The learned Adjudicator balanced the circumstances of Ms Laing and those of the Mr Jacobson and decided to proceed in the knowledge that Mrs Laing had the right to apply to reopen a minor civil dispute application[5] providing she satisfied the criteria set out in sections 137(a) and (b). She has chosen not to do that but instead, appeal the decision and in doing so is obliged to identify error on the part of the learned Adjudicator.
[5] QCAT Act, s 138.
Her complaint is that she could not attend and had a reasonable excuse. That is, of itself, not a ground of appeal founded on error. Error must be identified in the exercise of discretion.
The question whether or not leave to appeal should be granted is usually addressed according to established principles. Is there a reasonably arguable case of error in the primary decision?[6] Is there a reasonable prospect that the applicant will obtain substantive relief?[7] Is leave necessary to correct a substantial injustice to the applicant caused by some error?[8] Is there a question of general importance upon which further argument, and a decision of the appellate court or tribunal, would be to the public advantage?[9]
[6] QUYD Pty Ltd v Marvass Pty Ltd [2009] 1 Qd R 41.
[7] Cachia v Grech [2009] NSWCA 232 at [13].
[8] QUYD Pty Ltd v Marvass Pty Ltd (supra).
[9]Glenwood Properties Pty Ltd v Delmoss Pty Ltd [1986] 2 Qd R 388 at 389; McIver Bulk Liquid Haulage Pty Ltd v Fruehauf Australia Pty Ltd [1989] 2 Qd R 577 at 578, 580.

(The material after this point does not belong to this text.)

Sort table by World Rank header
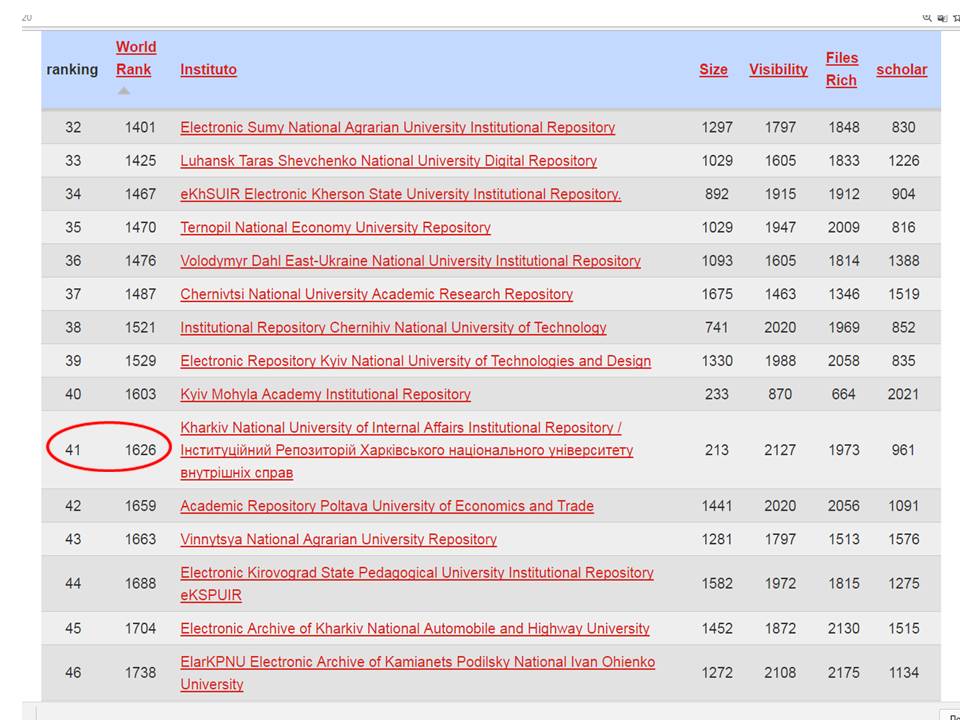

In my view, having considered the submissions and the transcript of evidence, no error can be identified in the learned adjudicator’s exercise of discretion[10] to proceed. There is no error on his finding in the circumstances of Ms Laing’s indebtness to Mr Jacobson. Nor would there be a substantial injustice if leave to appeal was not granted in this matter. Therefore, leave to appeal is refused.
[10] House v R (1936) 55 CLR 499.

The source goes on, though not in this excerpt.